Ağlıyorum hem acımdan, hem de utancımdan…

Ruhum tükendi, içim kurudu…

Sanki görünmez, ağır bir yük var omuzlarımda ve uykumda dahi sürekli baskı yapıyor bütün benliğime…

Daha ne kadar acıya katlanabiliriz, ne kadar ağlayabiliriz, ne kadar öfkelenebiliriz, var mı bunun bir sınırı bilmiyorum.

Ama çok yorgunuz, hem de çok…

Bütün çabamız “yaşamak” olsun isterken, artık tek gayretimiz “hayatta kalmak”.

Yaslarımızın da yaşlarımızın da süresi kısaldı. Çünkü daha birini anlayamadan, bir diğeriyle karşılaşıyoruz.

Evimizde, çocuğumuzla neşeli oyunlar oynarken, bir anda kesiliyor kahkahalarımız, doluyor gözlerimiz, kabarıyor öfkemiz.

Yıllardır “çok güldük, Allah ağlatmasın” diye diye gerçekten de mahrum bırakıldık galiba gülmekten.

En kötüsü de, gözyaşlarımızda bile buluşamaz hale geldik.

Söz konusu olan tek bir çocuk da, yüzlerce insan da olsa fark etmiyor; paramparçayız.

Sadece suçluyor, sadece suçlanıyoruz.

Ne ölene üzülebiliyoruz, ne de neden oldu diye sorabiliyoruz.

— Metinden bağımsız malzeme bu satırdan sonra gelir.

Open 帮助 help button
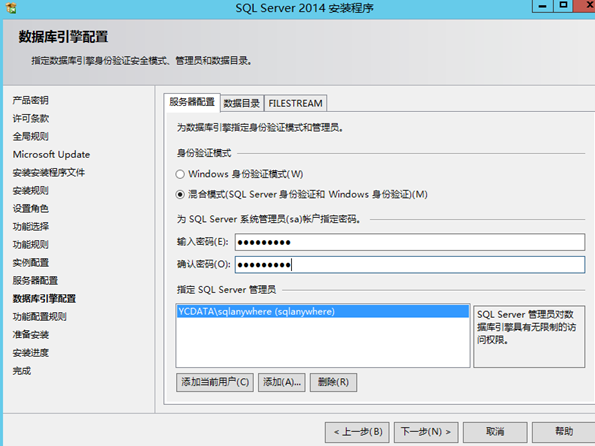 564,432
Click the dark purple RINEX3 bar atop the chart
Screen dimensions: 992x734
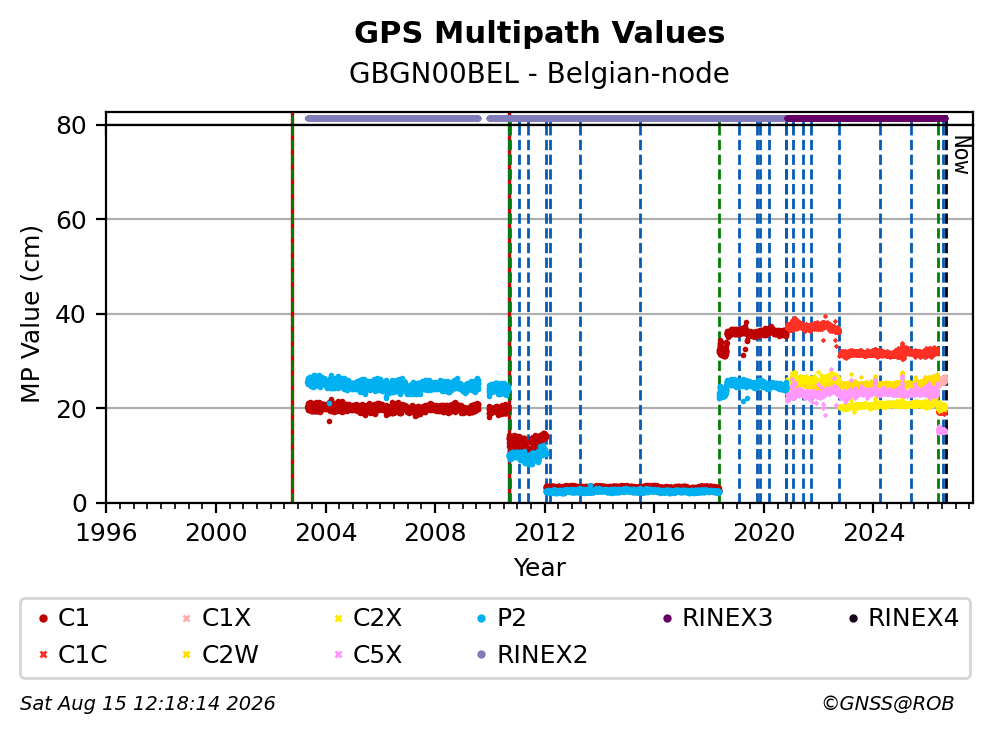coord(866,118)
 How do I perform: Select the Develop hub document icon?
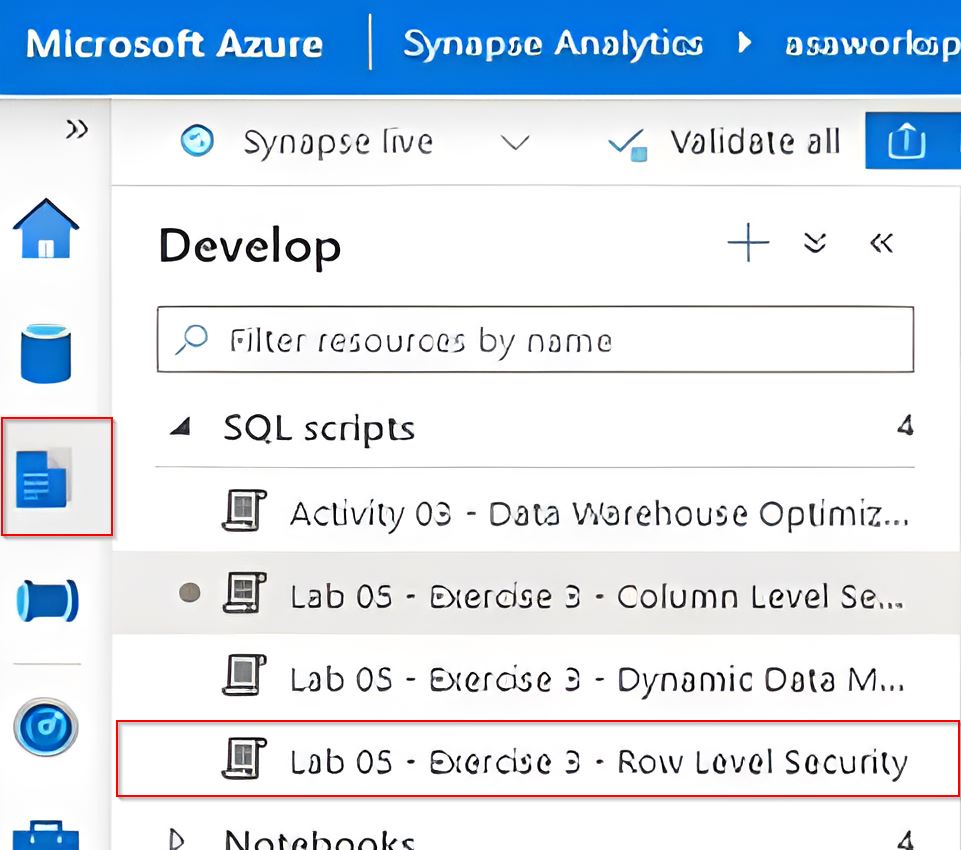tap(45, 476)
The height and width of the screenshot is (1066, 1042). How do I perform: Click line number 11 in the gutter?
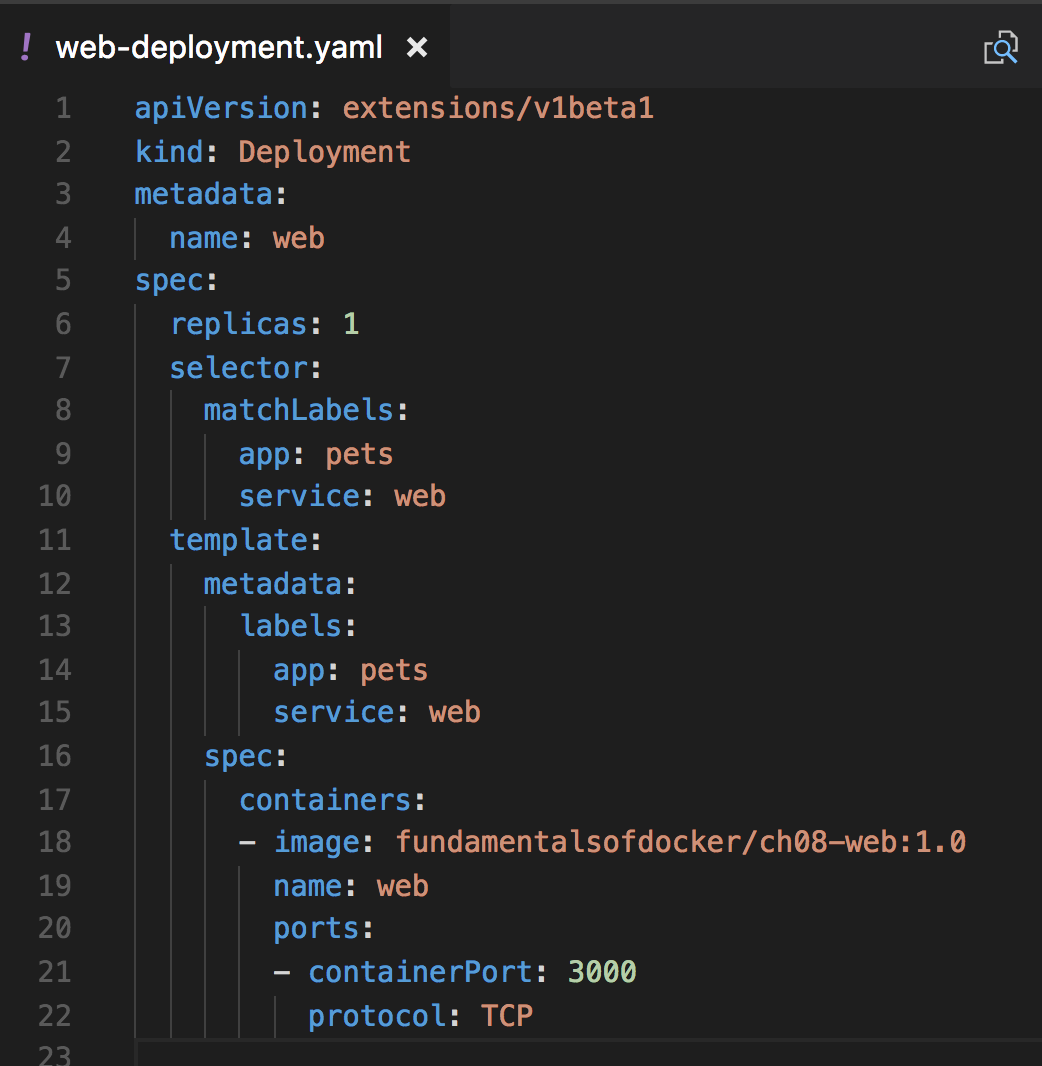(55, 540)
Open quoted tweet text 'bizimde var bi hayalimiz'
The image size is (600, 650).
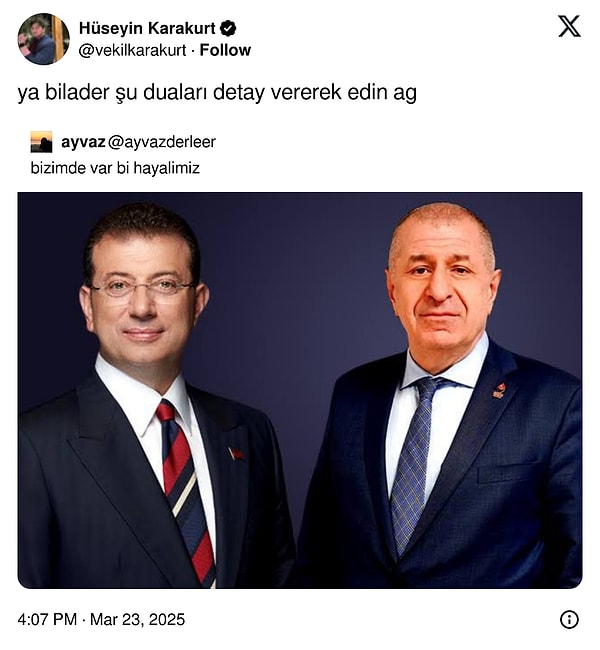click(x=115, y=168)
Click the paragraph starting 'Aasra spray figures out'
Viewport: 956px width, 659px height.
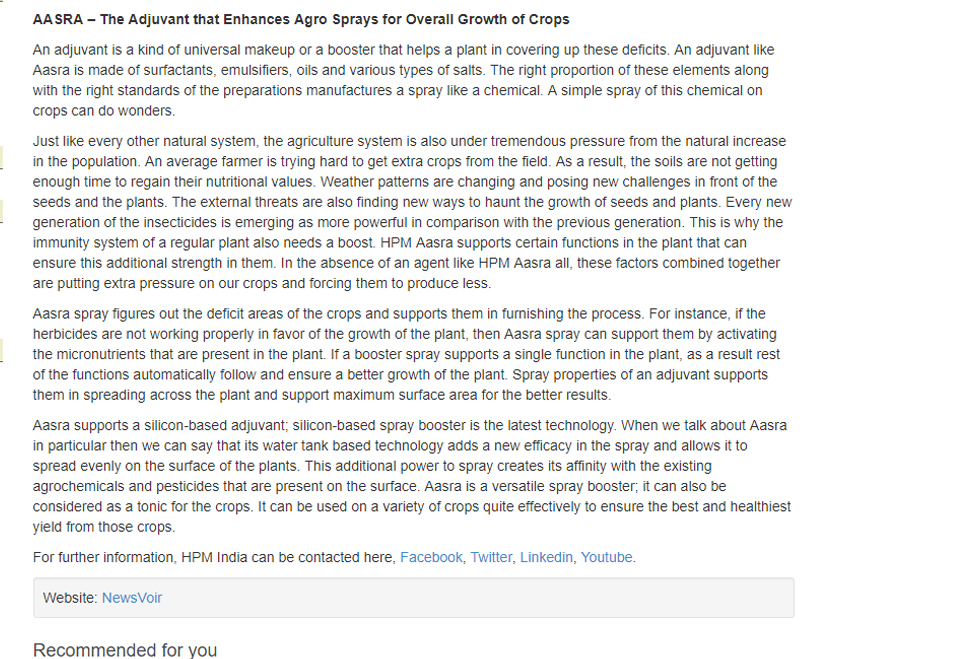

Aklım almıyor “Hükümeti yıkmak için bahane arayan ölü seviciler” diyeni de; “Soma’da AKP yüzde bilmem kaç oy aldı” diyeni de…

El insaf yahu!

Bu mudur çözümünüz?

Siyasi seçiminden dolayı insanları suçlayıp, vicdanlarınızı rahatlatıp bir kenara çekilmek midir?

Bu kadar büyük bir facia bile mi hatırlatamaz size, “insan” olduğunuzu?

Hiç mi düşünmezsiniz “kara” bir madenden “aydınlık” haber bekleyenleri?

Eşine, evladına, akrabasına umut ve acı gözyaşları dökenleri?

O toprağın altında bir nefes, bir ışık için dua edenleri?

Soma’da yaşananlarla ağırlaşan yüreğim kadar, ağır bir yük var aklımda, içimde…

Ne haldeyiz biz?

Karanlık bir toprağın altında yaşam savaşı veren masum insanlar mı, yoksa bizler mi daha kötü durumdayız?

Ölmek mi daha kötü, içinde vicdan olmadan yaşıyor olmak mı?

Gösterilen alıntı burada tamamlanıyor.